My father taught American history for 19 years before quitting because he could no longer stand the administration. He loved this country, loved the Founding Fathers, loved democracy. He was a staunch conservative and a supporter of Goldwater. I remember sitting up with him to watch the election results in '80 when Reagan, Carter, and Anderson were running. I was looking through my middle-school journal not too long ago, and there was the entry about the evening: "I hope, I hope, I hope Reagan wins. Dad will be so upset if he doesn't." I was a Reagan supporter at age 11 because Dad was.
And in high school I was a Young Republican before my school even had such an organization. I was opinionated and, I can admit now, more of a parrot than a thinker. But I adored my father so much that I couldn't imagine he would ever have a wrong opinion.
He passed away four and a half years ago from cancer of the duodenum. He only had 10 months to "prepare" for death--as though anyone can ever truly do that aside from the few Randy Pausches of the world.
And although I always thought he was a funny man, he developed an incredible deathbed humor that made us all wonder if we really should be laughing, even when we couldn't help ourselves anyway.
A couple of weeks before he died, my beautiful and loving niece who had been living with my parents that summer sat on the bed next to Dad. She said, "Grandpa? Is there any advice you want to give me?"

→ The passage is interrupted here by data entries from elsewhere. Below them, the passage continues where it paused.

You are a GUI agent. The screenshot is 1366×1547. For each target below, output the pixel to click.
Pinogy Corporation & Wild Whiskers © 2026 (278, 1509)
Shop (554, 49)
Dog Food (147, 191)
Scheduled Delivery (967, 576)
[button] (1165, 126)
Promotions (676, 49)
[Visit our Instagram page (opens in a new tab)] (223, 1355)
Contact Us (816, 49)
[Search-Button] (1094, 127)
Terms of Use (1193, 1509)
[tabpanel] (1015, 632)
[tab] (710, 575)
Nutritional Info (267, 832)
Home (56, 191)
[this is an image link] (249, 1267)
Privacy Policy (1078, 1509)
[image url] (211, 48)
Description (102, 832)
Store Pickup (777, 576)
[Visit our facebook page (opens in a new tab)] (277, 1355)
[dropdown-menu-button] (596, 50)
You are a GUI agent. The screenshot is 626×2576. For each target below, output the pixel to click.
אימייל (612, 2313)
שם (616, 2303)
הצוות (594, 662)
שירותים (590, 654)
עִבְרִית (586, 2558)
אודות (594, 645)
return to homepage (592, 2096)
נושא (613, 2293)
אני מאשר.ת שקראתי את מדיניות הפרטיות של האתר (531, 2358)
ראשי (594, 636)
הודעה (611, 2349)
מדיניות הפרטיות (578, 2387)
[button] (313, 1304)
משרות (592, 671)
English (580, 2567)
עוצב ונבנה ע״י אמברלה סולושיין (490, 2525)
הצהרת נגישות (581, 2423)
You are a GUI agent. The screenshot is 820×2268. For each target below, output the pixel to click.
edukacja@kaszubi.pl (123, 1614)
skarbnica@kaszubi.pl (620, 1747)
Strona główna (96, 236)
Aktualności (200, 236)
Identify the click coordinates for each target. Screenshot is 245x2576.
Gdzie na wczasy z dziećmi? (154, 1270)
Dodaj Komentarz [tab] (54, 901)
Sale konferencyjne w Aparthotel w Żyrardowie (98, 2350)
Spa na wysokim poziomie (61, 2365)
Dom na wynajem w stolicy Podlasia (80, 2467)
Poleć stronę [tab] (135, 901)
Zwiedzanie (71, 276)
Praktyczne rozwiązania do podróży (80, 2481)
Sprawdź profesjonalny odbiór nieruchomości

Now, my father was always one to shell out advice and opinions, asked for or not. So Becca waited patiently to hear what he would say. His eyes were closed and his breathing was slow and even. After several minutes, she assumed he was asleep and hadn't even heard her question. As she eased herself off the bed to leave the room, he raised his hand off the bed. "Vote Republican," he said. And that was it.
The following week, as he weakened so much he could hardly even speak anymore and we had to move him to a hospital bed, we took turns sitting around his bed, talking to him, each other, singing to him--anything to fill the silence. At one point he spoke up, smiling, his eyes closed: "We're all the same. We're all the same."
He didn't explain what he meant, but I'd like to believe that, as death drew near, my father realized that, truly, we are all the same: democrat, republican, Christian, Jew, atheist, black, white, Hispanic. It doesn't matter when you're at the very end, does it? Whatever he meant, the thought obviously brought him peace.
Also around this time, several family members were seated around him one night, the lights out in his room, voices hushed. I opened the door from the hallway to go in to see him and he lifted his head to look my way, light from the hallway falling across his bed. He sighed as he laid his shaking head back on the pillow. "Wrong light," he said.
But I think he saw plenty of the right light at the end. Whatever our vote was yesterday, we're all the same underneath: all of us are mothers, daughters, fathers,and sons who just want to believe in our future.